What ECNL Boys pro/rel model are you talking about?

Yeah we haven't seen a club relegated yet, but I think that's more because the league is expanding. They will definitely need figure out the details. Relegating a team vs a club is different...so it probably needs to be treated differently. The timing is critical as well. The relegation probably needs to happen prior to the tryout window. What does that mean for a club that might have one good team that makes the playoffs?
 
He's referencing the ECNL-RL boys promotion/relegation that is in place for NorCal. As stated in posts above, there is nothing as formal for ECNL-NL, but perhaps there will be at some point. Here is a link that describes the pro/rel process for ECNL-RL (the top level of NPL).


Got it.

Just FYI, NorCal ECNL-RL girls promotion/relegation works the same way for the girls. It's just not as competitive as the boys' side so there's less actual or potential movement.

I'm 50/50 on the NorCal NPL to ECNL-RL transition. On one hand, the pro/rel is interesting. On the other hand, NPL was one of the only ways you could regularly size up ECNL v. GA or basic NPL teams, and it's a loss that ECNL teams can no longer join the league.

The ECNL girls teams generally dominated NPL in years past, but there are many excellent NPL boys teams that can manhandle ECNL boys teams.
 
Yeah we haven't seen a club relegated yet, but I think that's more because the league is expanding. They will definitely need figure out the details. Relegating a team vs a club is different...so it probably needs to be treated differently. The timing is critical as well. The relegation probably needs to happen prior to the tryout window. What does that mean for a club that might have one good team that makes the playoffs?

I just happen to disagree with you on the ECNL v MLS debate. Having watched both train and play, I think MLS is a tier above ECNL and we would all see a clear separation if the teams were able to play each other, or if MLS players were allowed to play in high school or non-MLS leagues.

However, I can see how increasing ECNL's visibility by expanding it to include more boys' clubs, along with introducing pro/rel (if that's ever implemented), would help concentrate non-MLS talent to the best ECNL teams and narrow the gap. Pro/rel would be a great thing for boys.

For girls ECNL teams, I think it's a different story because there is not as much participation on the girls' side so the talent pool is much smaller. In NorCal, at least, there are very few non-ECNL teams that can beat even the worst ECNL teams, and it showed when ECNL teams played the bottom girls on their roster in NPL games.
 
Got it.

Just FYI, NorCal ECNL-RL girls promotion/relegation works the same way for the girls. It's just not as competitive as the boys' side so there's less actual or potential movement.
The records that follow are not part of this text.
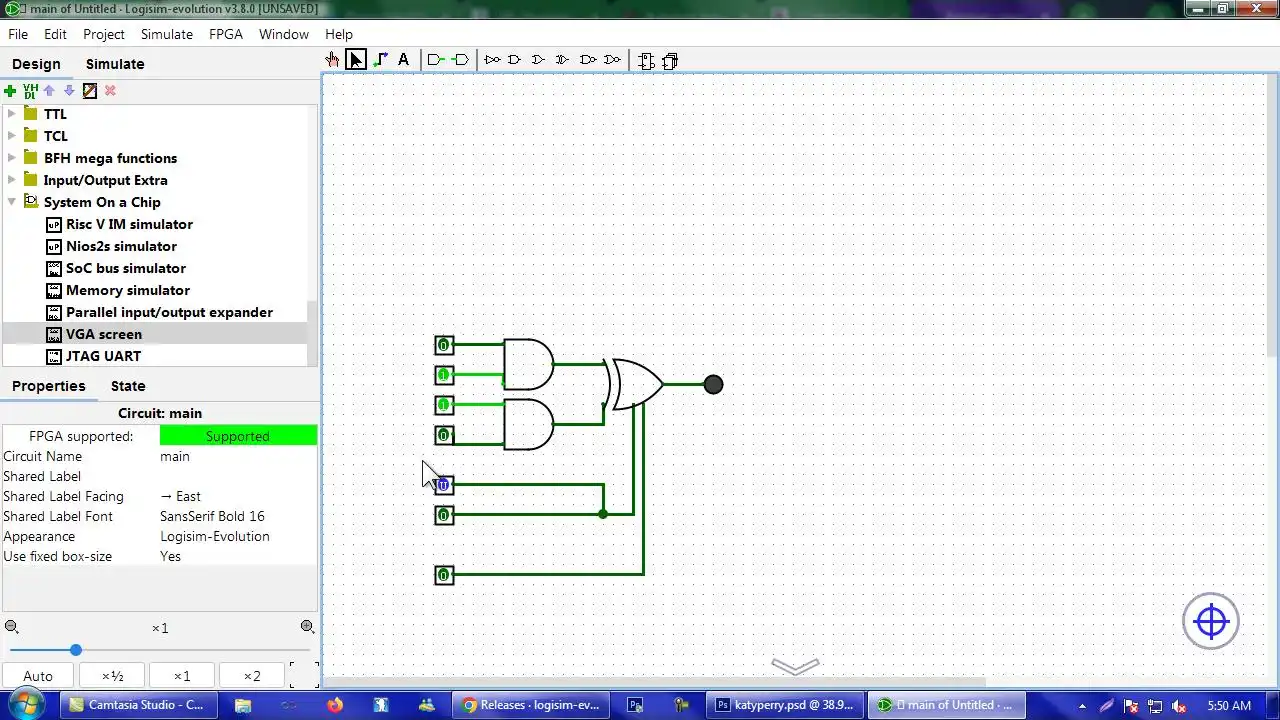Open the Simulate menu
Screen dimensions: 1280x720
coord(166,34)
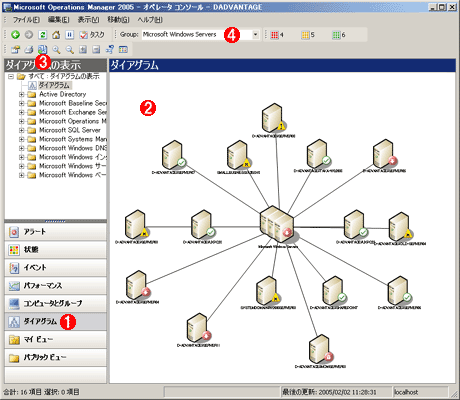Select the central Microsoft Windows Servers node
460x400 pixels.
point(277,224)
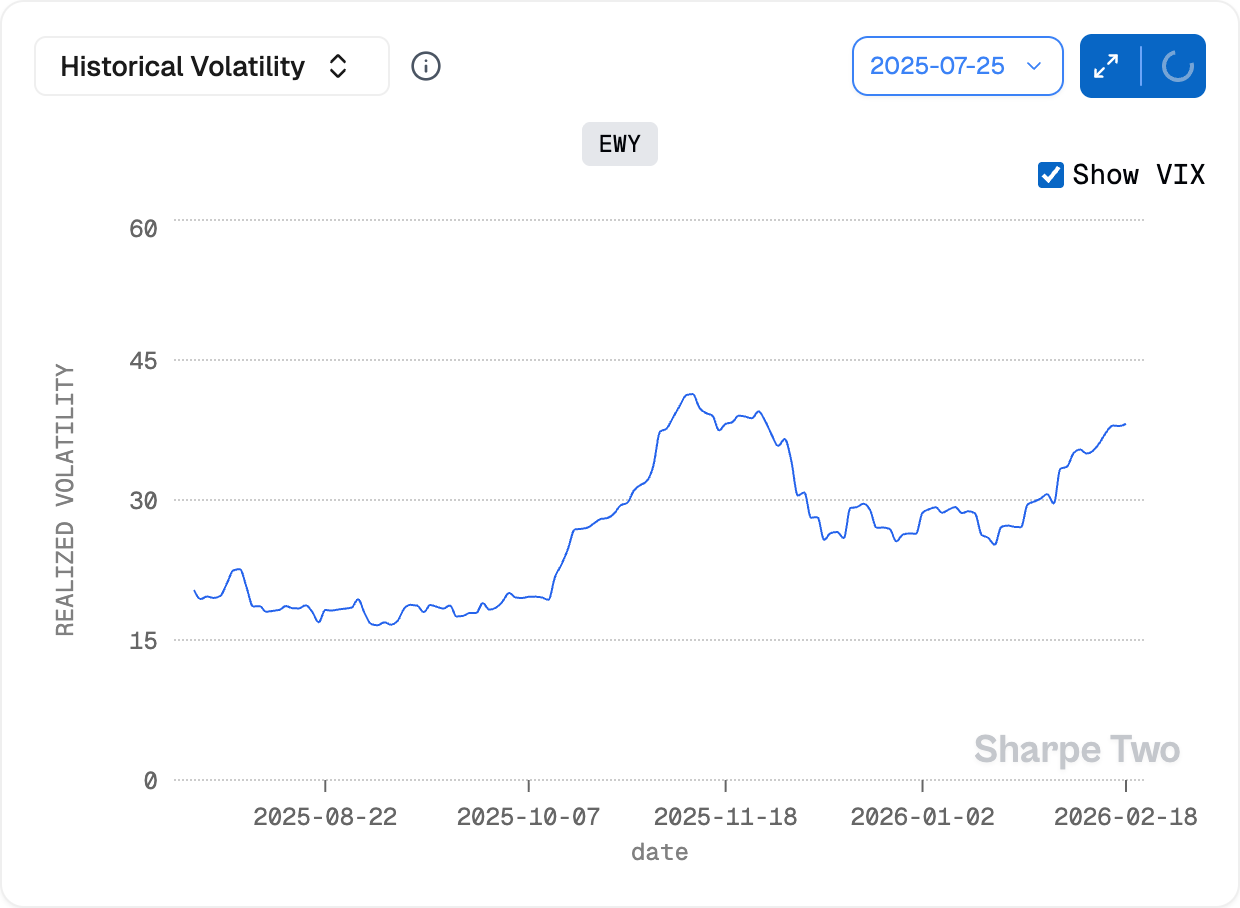Click the Sharpe Two watermark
I'm 50/50 on the NorCal NPL to ECNL-RL transition. On one hand, the pro/rel is interesting. On the other hand, NPL was one of the only ways you could regularly size up ECNL v. GA or basic NPL teams, and it's a loss that ECNL teams can no longer join the league.

The ECNL girls teams generally dominated NPL in years past, but there are many excellent NPL boys teams that can manhandle ECNL boys teams.
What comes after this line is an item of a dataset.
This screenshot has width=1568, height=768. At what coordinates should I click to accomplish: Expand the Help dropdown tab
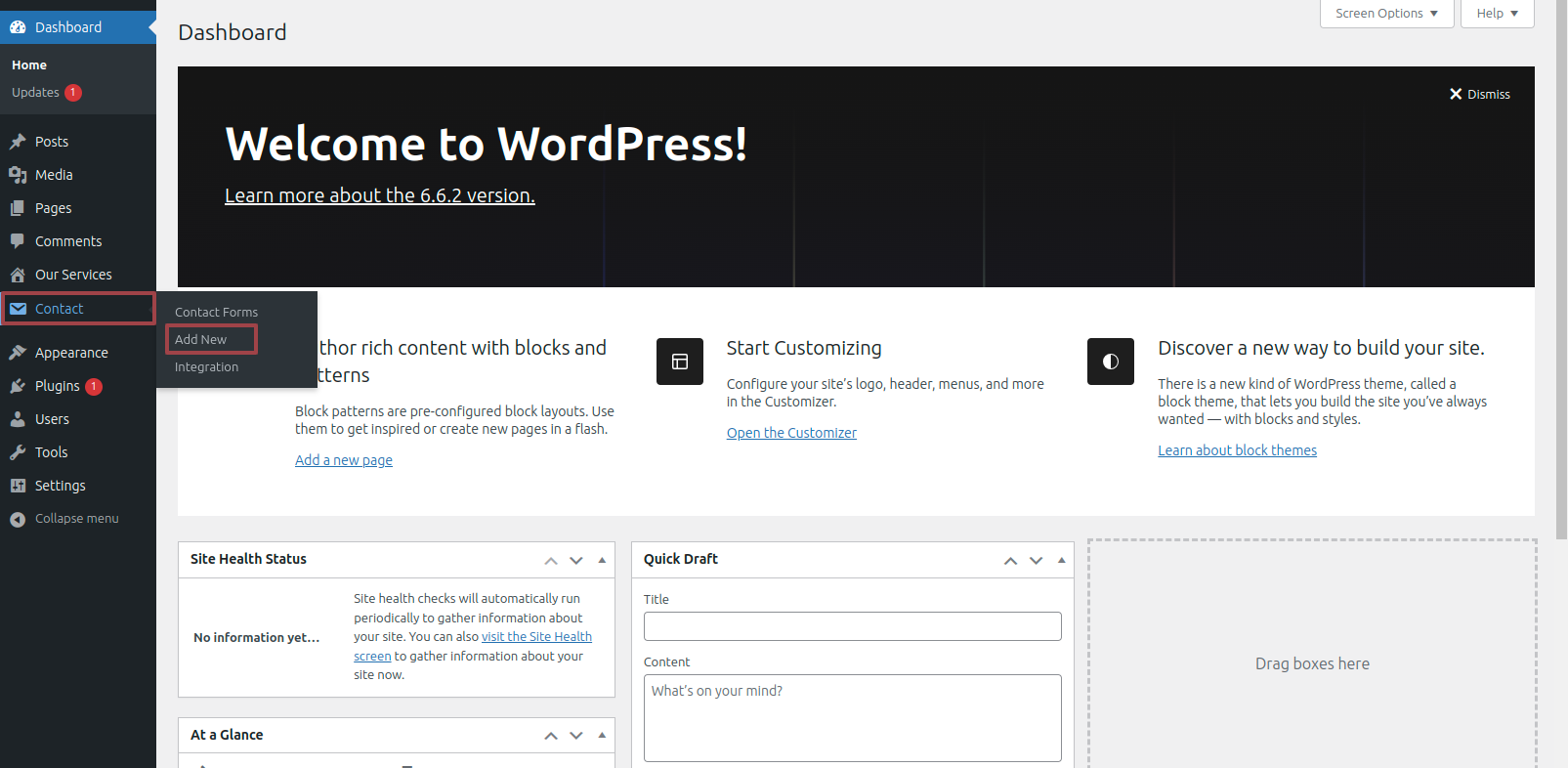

Yeah there are definitely some solid boys NPL teams. Typically it's a one off team from a smaller club. Perhaps it's the coach or just the team chemistry that keeps them all there. Those same teams would take down most of the Northwest MLS Next teams as well.
 
I just happen to disagree with you on the ECNL v MLS debate. Having watched both train and play, I think MLS is a tier above ECNL and we would all see a clear separation if the teams were able to play each other, or if MLS players were allowed to play in high school or non-MLS leagues.

However, I can see how increasing ECNL's visibility by expanding it to include more boys' clubs, along with introducing pro/rel (if that's ever implemented), would help concentrate non-MLS talent to the best ECNL teams and narrow the gap. Pro/rel would be a great thing for boys.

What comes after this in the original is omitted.